Work required: Turn the lines below into a Markdown table with the columns No. and Line, numbering each line and leaving out any blank ones.

--- Start Record excerpts ---

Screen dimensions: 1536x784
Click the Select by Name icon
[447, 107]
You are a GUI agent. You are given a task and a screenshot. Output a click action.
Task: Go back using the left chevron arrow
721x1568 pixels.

--- End Record excerpts ---

Response:
| No. | Line |
|---|---|
| 1 | Screen dimensions: 1536x784 |
| 2 | Click the Select by Name icon |
| 3 | [447, 107] |
| 4 | You are a GUI agent. You are given a task and a screenshot. Output a click action. |
| 5 | Task: Go back using the left chevron arrow |
| 6 | 721x1568 pixels. |